| Materials provided |
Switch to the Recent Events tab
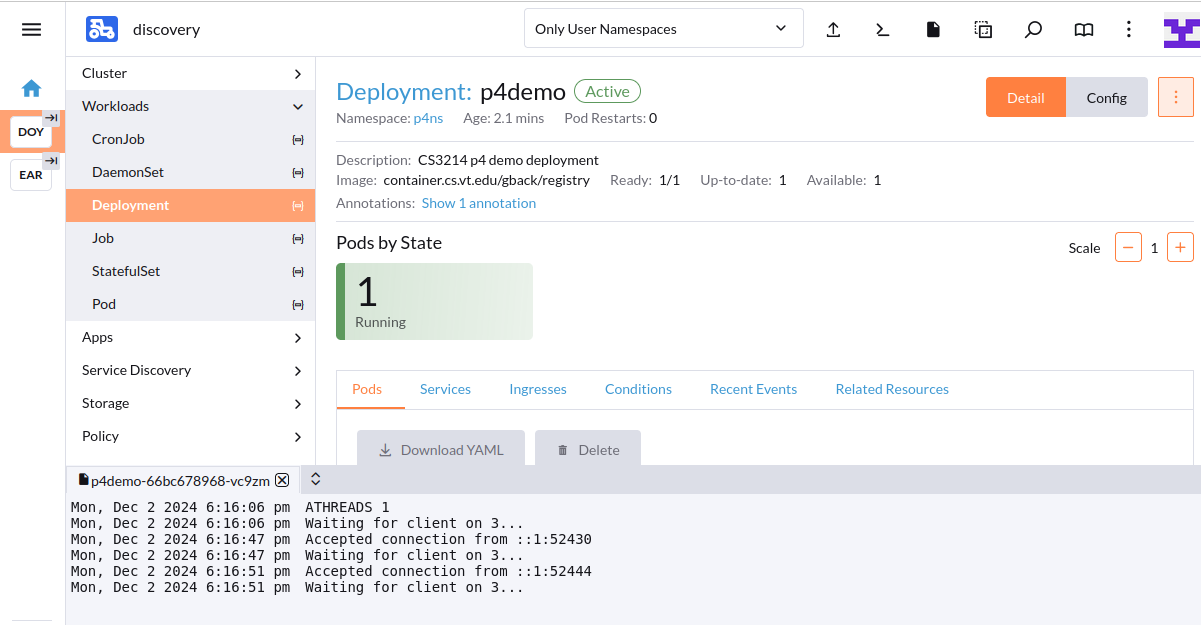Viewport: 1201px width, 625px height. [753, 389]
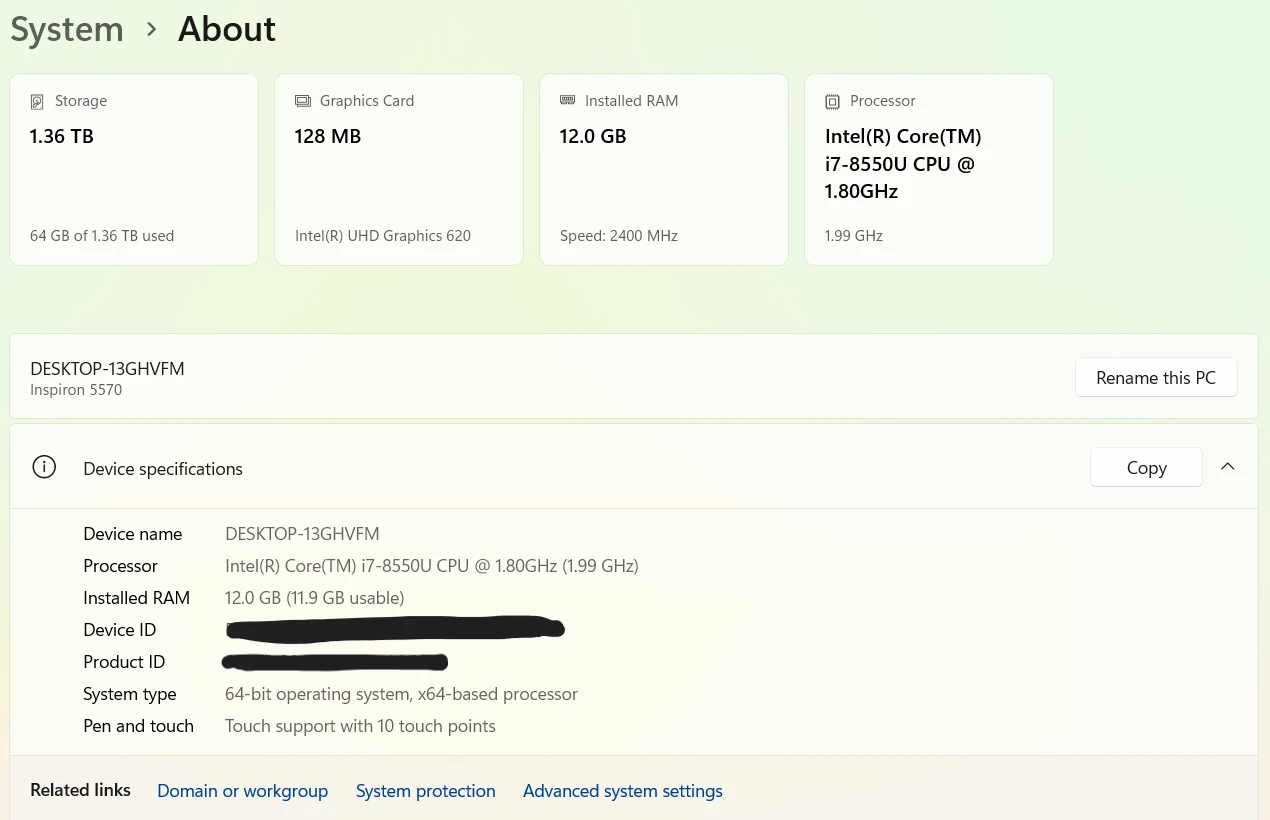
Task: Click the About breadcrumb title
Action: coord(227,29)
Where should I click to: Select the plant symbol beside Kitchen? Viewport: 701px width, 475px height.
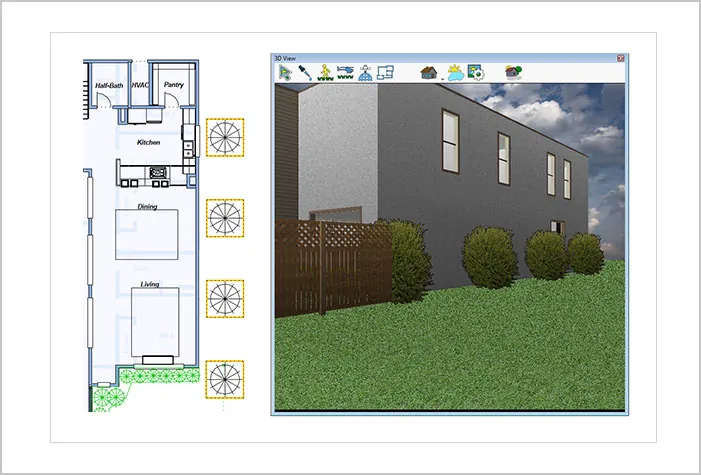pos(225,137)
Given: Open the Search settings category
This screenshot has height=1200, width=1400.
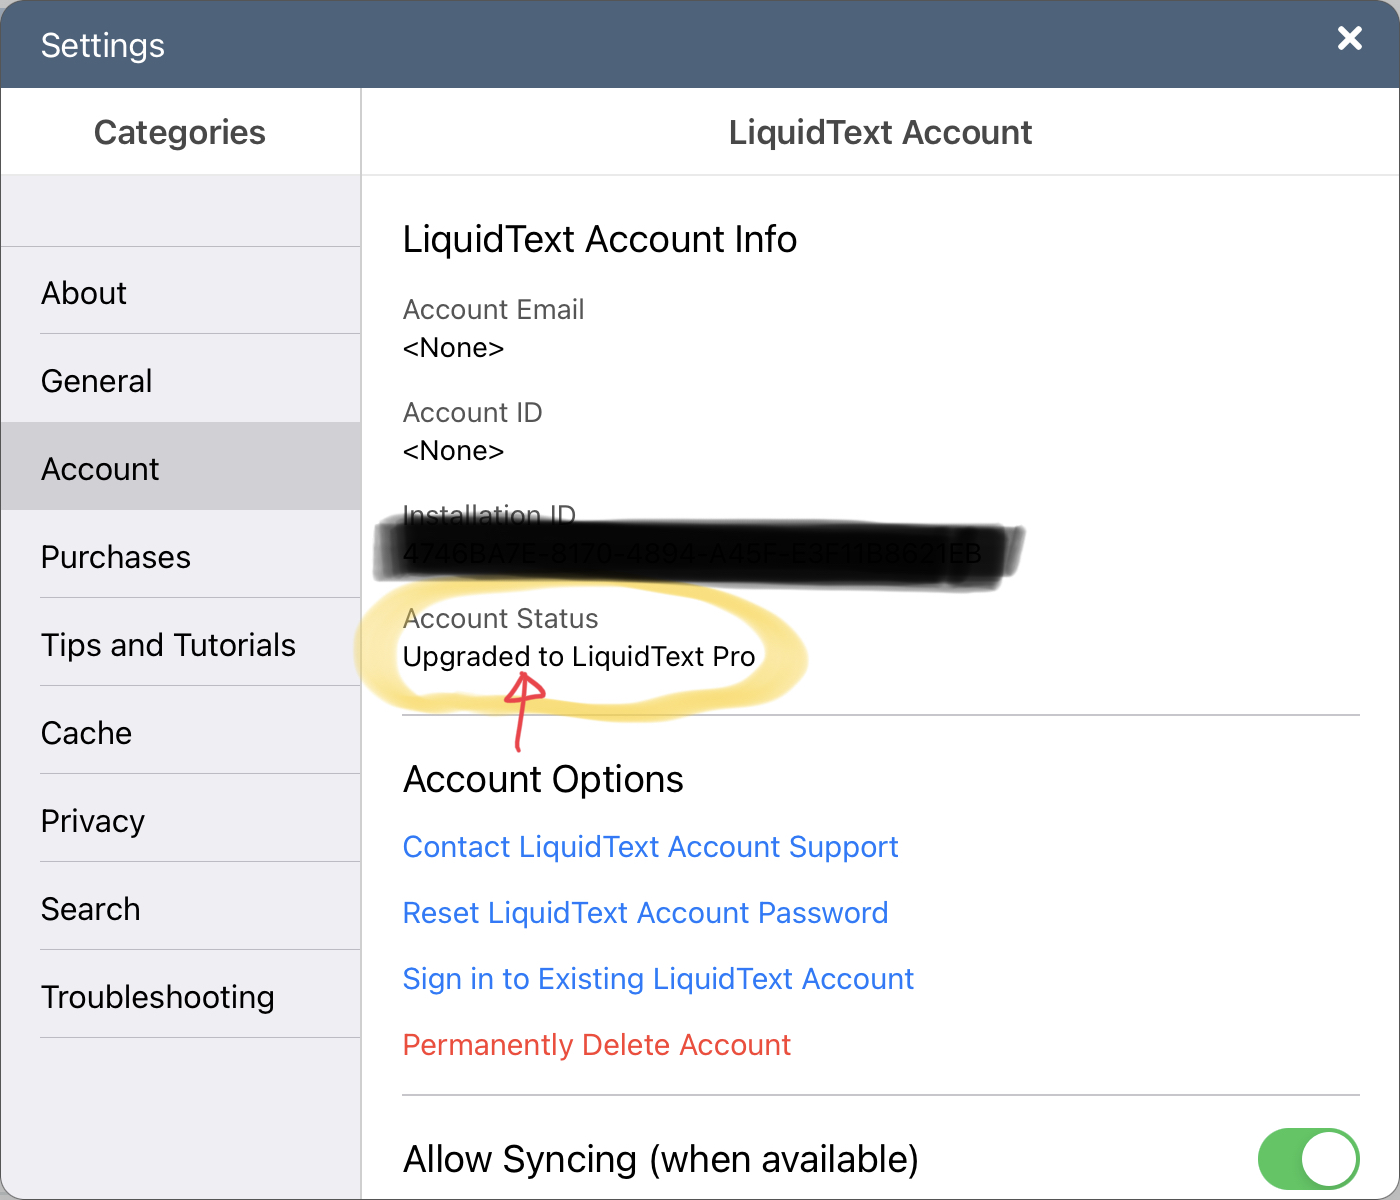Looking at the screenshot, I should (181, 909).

* * *

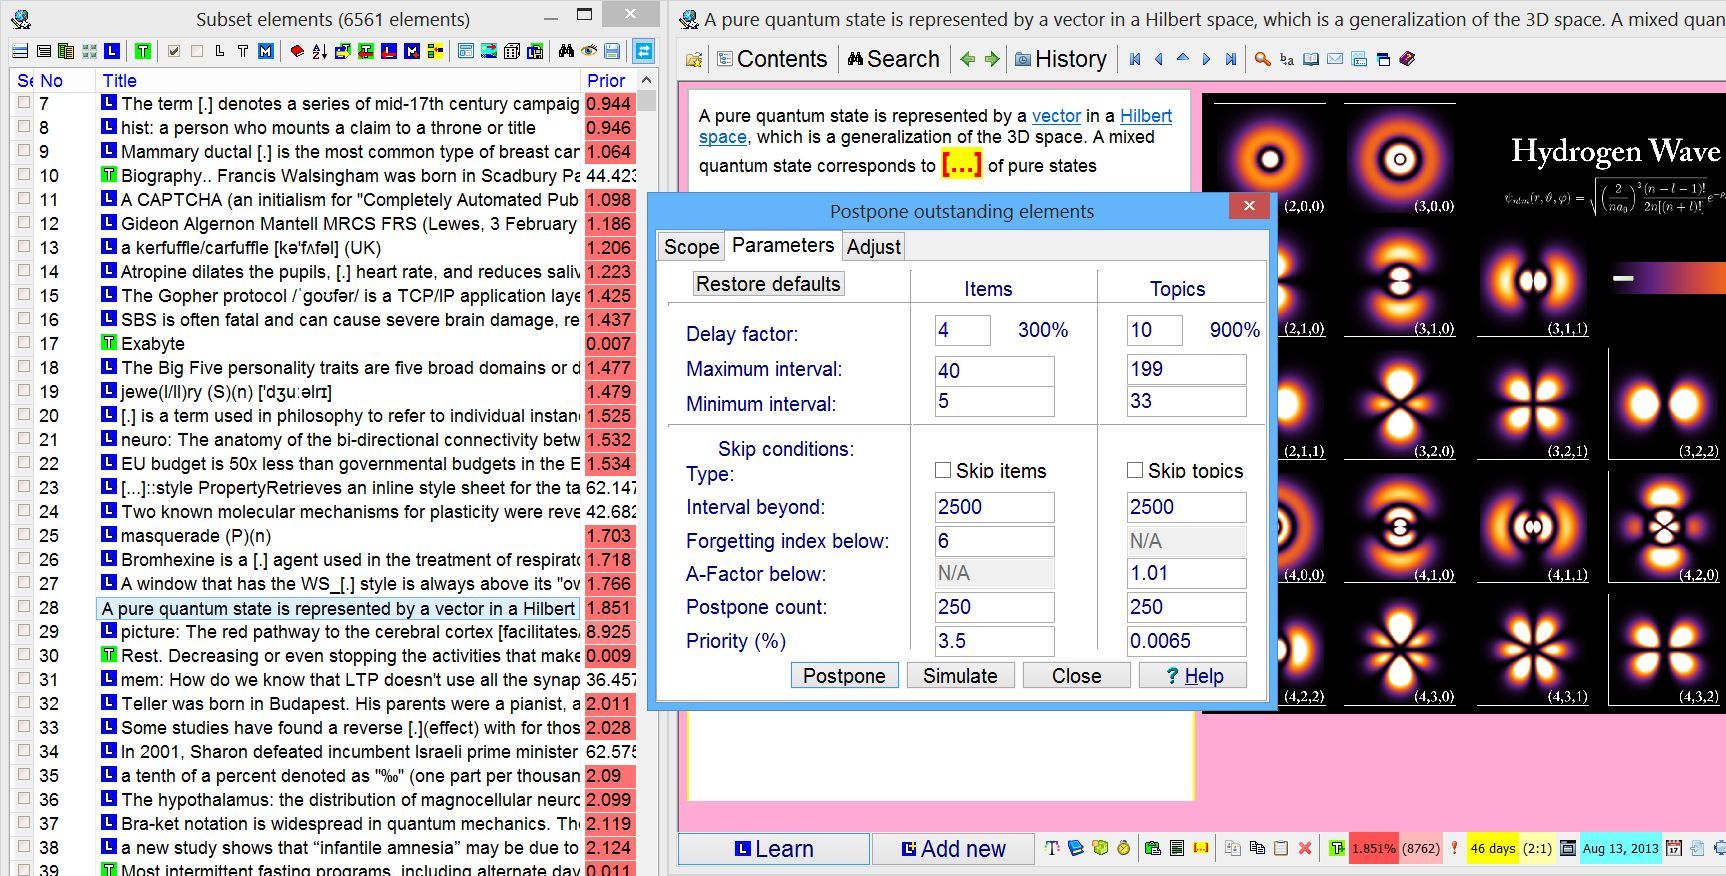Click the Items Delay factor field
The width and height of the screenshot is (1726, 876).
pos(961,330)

...

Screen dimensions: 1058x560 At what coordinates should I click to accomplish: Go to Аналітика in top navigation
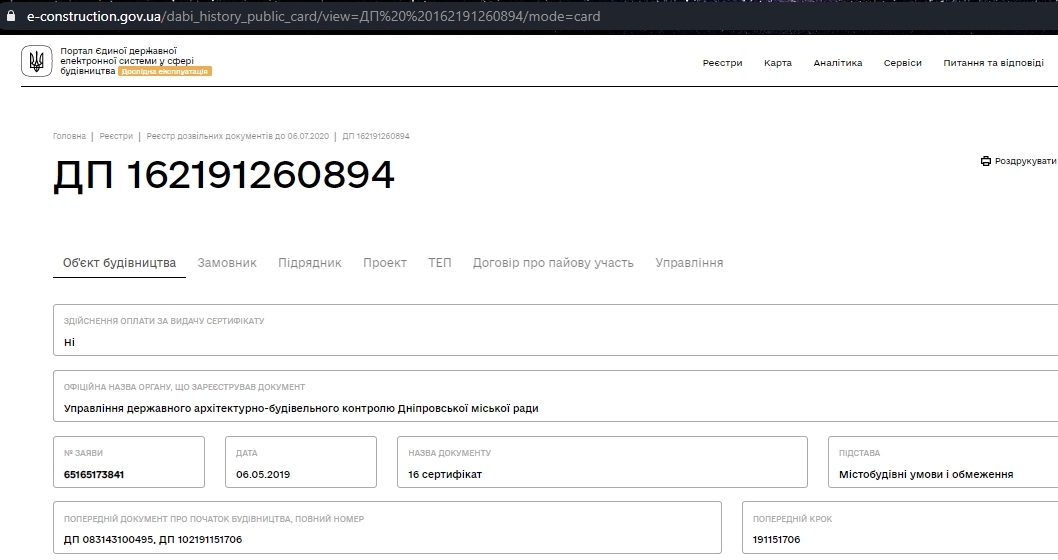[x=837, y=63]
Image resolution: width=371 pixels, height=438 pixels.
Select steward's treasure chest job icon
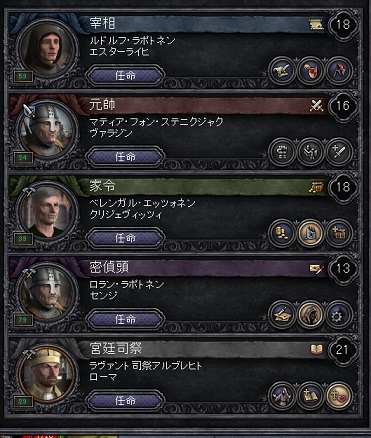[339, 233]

| Your goal |
Starting at the line with "Switch to the Recent Events tab" and finishing at the line with "Given: Open the Search settings category", copy the material above exactly, both lines included. Nothing else goes in, and no pictures.

| Answer to this task |
Switch to the Recent Events tab
Viewport: 1201px width, 625px height. [753, 389]
Task: Click the About breadcrumb title
Action: coord(227,29)
Where should I click to: Select the plant symbol beside Kitchen? Viewport: 701px width, 475px height.
pos(225,137)
Given: Open the Search settings category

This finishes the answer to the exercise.